時々、彼はわたし越しに遠く誰かを見ている節があります。
そのときわたしは「あなたが見ているのはだあれ?」と正直にたずねたくなるけれども、どうせ聞いても彼が素直に答えてくれるはずはないのでたずねず黙っています。
彼はわたしの“サーヴァント”。従者だとか、使い魔だとか言うけどわたしはそうとは思わない。わたしは彼と対等でいたいのです。
うっすらと残る記憶、いつしかのわたしと彼がそうであったように。
わたしの名前はあってなきようなもの。彼にとっては。彼はわたしにとてもよく尽くしてくれる。でも、彼はわたしを見ていない。何故なの?どうして?わからない。
一度だけ、彼はわたしを呼びました。“アルトリア”と。正しくは呼びかけ、ました。呼びかけて止めたのです。だけどわたしの耳は、どうしてだか最後までそれを拾ってしまってひどく懊悩しました。アルトリアとは、一体誰なのか。
いいえ、知っています。それはきっと彼がわたし越しに遠く見ている誰か。わたしであってわたしでない誰かなのです。
わたしはわたしであってアルトリアではない。ですが、アルトリアであったときもあったのでしょう。だから。
だから、彼は。
わたしを護ってくれるのではないでしょうか?
駄目、そんなことを考えてしまっては。彼が今ここにいてわたしを護ってくれる、それだけでいい。永遠でなく刹那でもいい。それで、いいはず。永遠なんて言って彼をわたしに縛り付けてはいけない、どうしてかそう思う。本当は果てなく共にいたいけれど、束縛したくなんてないから。だからわたしは笑いましょう。微笑みましょう。彼が心安らかでいられるように。わたしにアルトリアの面影を見ても切なくはならないように笑いましょう。かつて彼とアルトリアがそうであったときのように、笑いましょう。

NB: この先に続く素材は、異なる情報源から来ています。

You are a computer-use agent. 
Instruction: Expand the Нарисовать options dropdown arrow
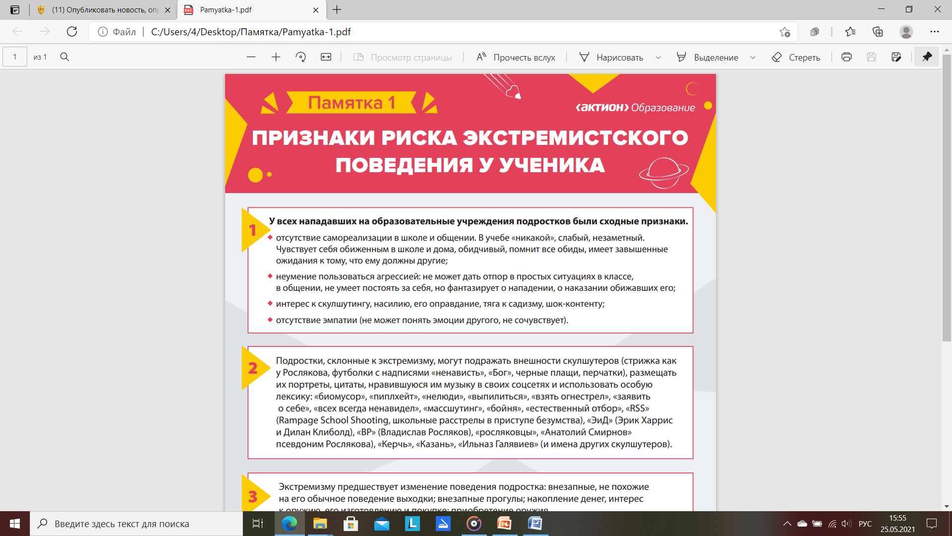[x=658, y=58]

塞ぎ込んでは駄目。泣いては駄目。憂いては駄目。わたしを彼の重石にしてはいけない。枷にしては、鎖にしては。
さあ、笑いましょう。笑って彼にこう言うの。「ありがとう、アーチャー」と。「いつも傍にいてくれてありがとう、アーチャー」と。
わたしは彼に言いました。せいいっぱい笑って彼にそう言いました。すると彼の顔はくしゃりと、ゆがんで、まるで、大切なものをどうにかしてしまった子供のような顔になって、
わたしは失敗してしまったのでしょうか?わかりません。夜、鏡の前で金色の髪を梳きながら考えます。何か失敗してしまったのはどうやら確かのようです。やらかしてしまった、というやつです。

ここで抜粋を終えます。